Instagram może utrudniać prowadzenie działalności niewielkim browarom, które reklamują swoje produkty właśnie przy pomocy tego serwisu. Dlaczego zdjęcia produktów znikają z serwisu? Nikt nie chce udzielić odpowiedzi.
To nie pierwszy raz, gdy w wyniku błędnego działania algorytmów oceniających treści na platformie Instagram, znikają treści zgodne z obowiązującymi zasadami społeczności. Problem jest szczególnie istotny w takiej sytuacji, w jakiej znalazły się brytyjskie browary. W wyniku pandemicznych obostrzeń, musiały przenieść handel swoimi wyrobami m.in. do internetu. W momencie, gdy napotykają ograniczenia również tam, ich sytuacja staje się niezwykle trudna.
Instagram grozi banem za zdjęcia piw. Browarom także!

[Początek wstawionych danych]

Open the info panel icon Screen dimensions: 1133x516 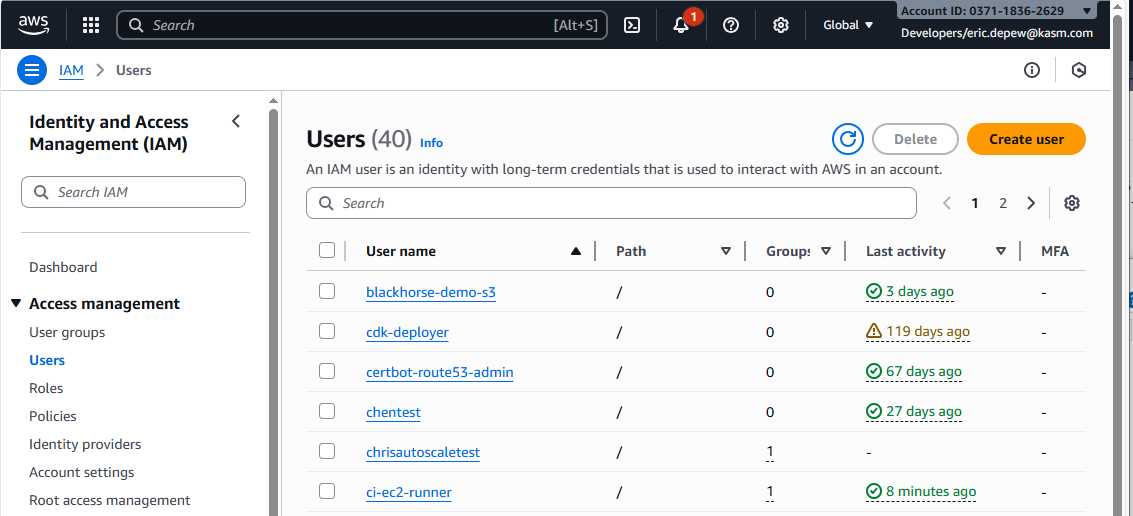point(1032,70)
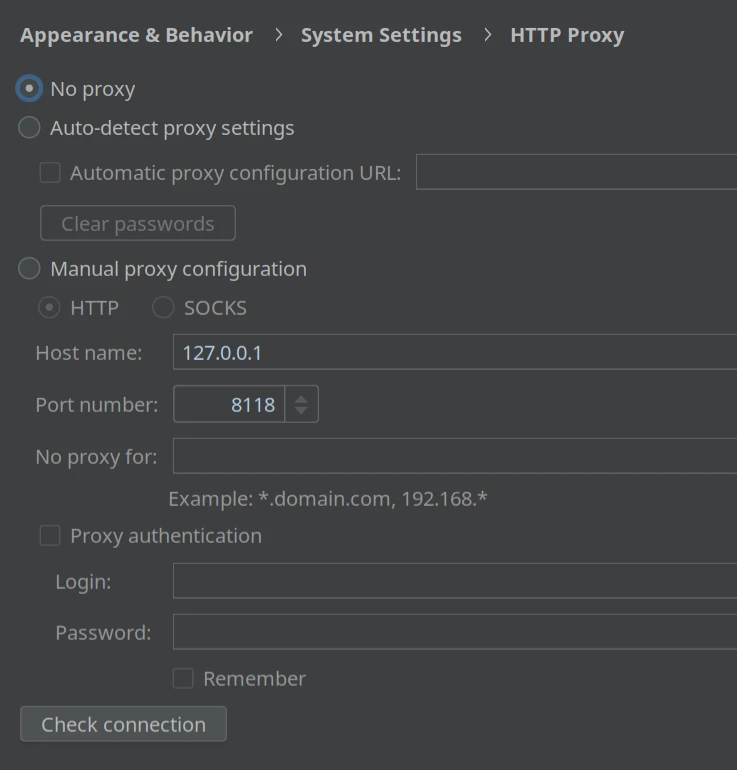737x770 pixels.
Task: Click the automatic proxy configuration URL field
Action: 576,172
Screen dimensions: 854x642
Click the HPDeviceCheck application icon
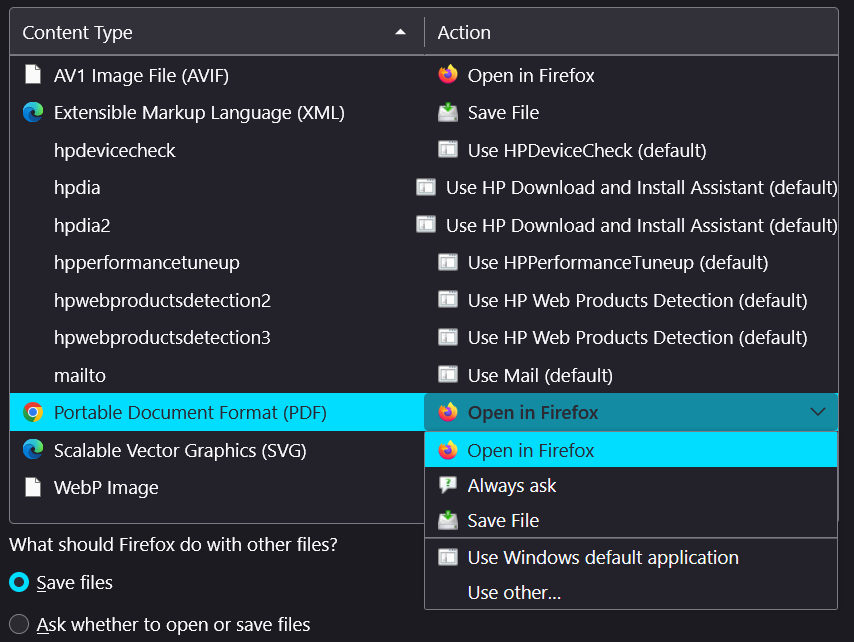pyautogui.click(x=447, y=149)
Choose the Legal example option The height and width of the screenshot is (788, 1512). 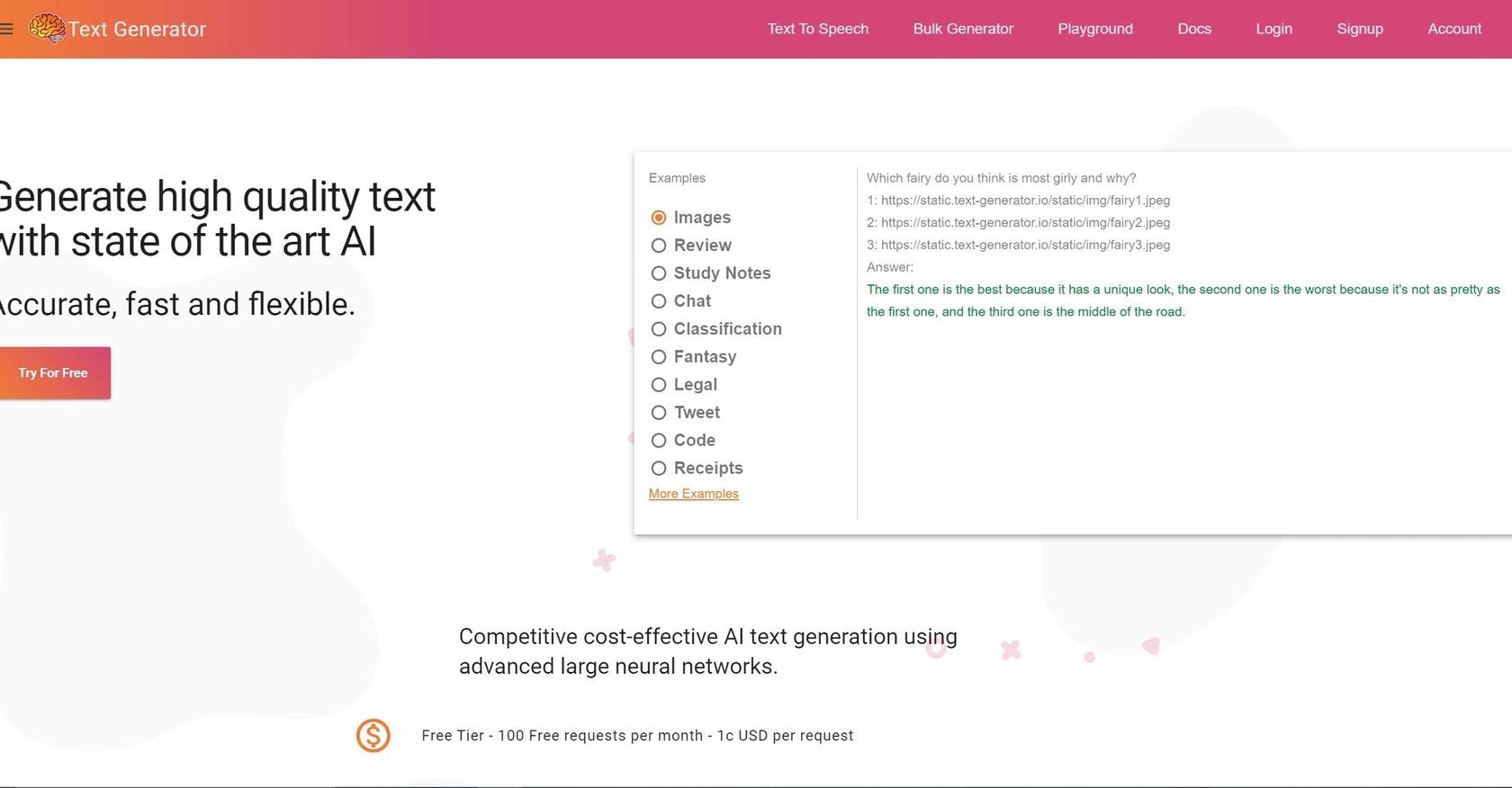[659, 385]
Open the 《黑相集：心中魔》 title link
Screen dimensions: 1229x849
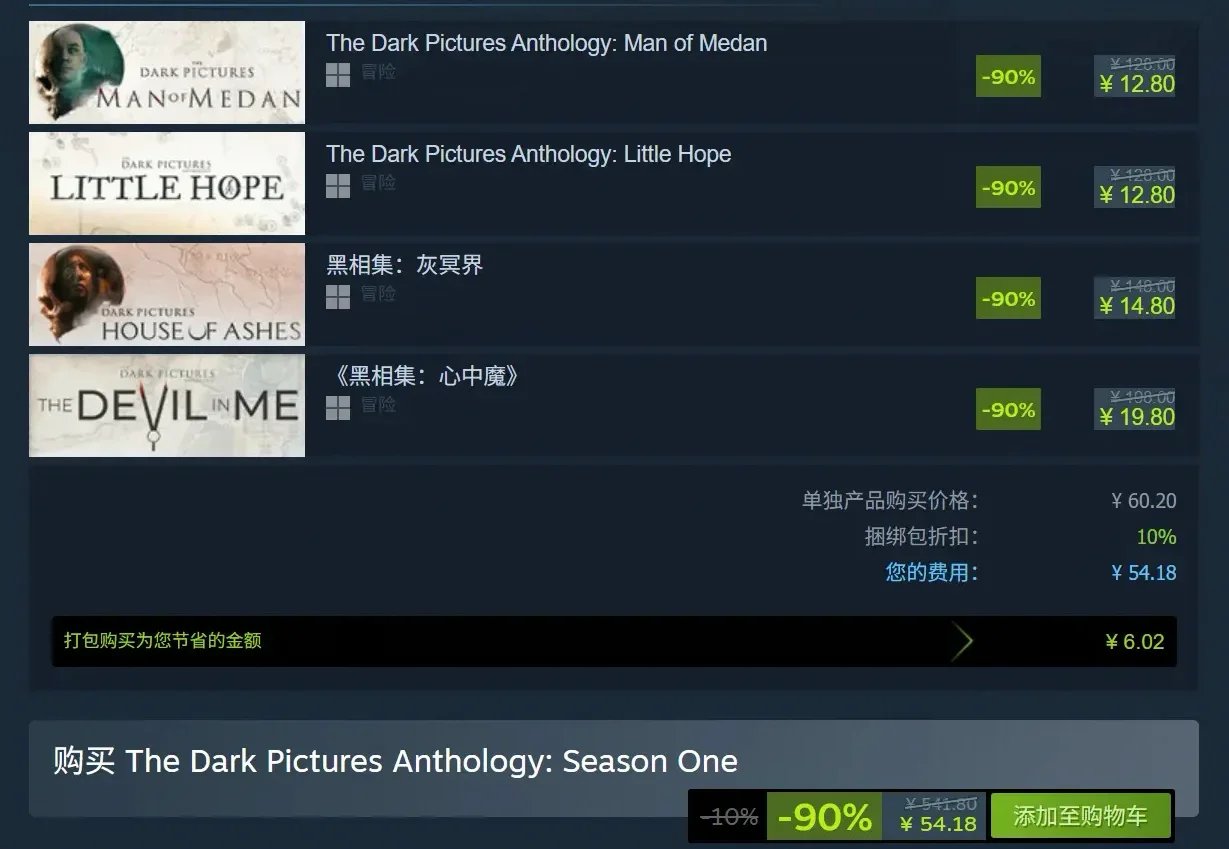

Twórcy Instagrama, chcąc zabezpieczyć się przed szerzeniem w serwisie, wprowadzili odpowiednie zapisy do standardów społeczności. Jednym z nich była nielegalna sprzedaż wyrobów alkoholowych. Publikacja zdjęć przedstawiających alkohol jest zabroniona, jednak z kilkoma, dość szerokimi wyjątkami. Pierwszy z nich dotyczy prywatnych zdjęć, wykonywanych chociażby podczas imprez czy spotkań towarzyskich. Drugi – podmiotów profesjonalnych, zajmujących się wytwarzaniem i sprzedażą alkoholu. To właśnie do tej grupy należą browary.
Wszystko wskazuje jednak na to, że algorytm Instagrama nie jest na tyle skuteczny, by odróżnić zdjęcia wrzucane właśnie przez browary. O znikających zdjęciach i pojawiających się w ich miejsca groźbach usunięcia konta, poinformowało kilka brytyjskich browarów, m. in. Northern Monk, Seven Bro7hers i Verdant Brewing Company.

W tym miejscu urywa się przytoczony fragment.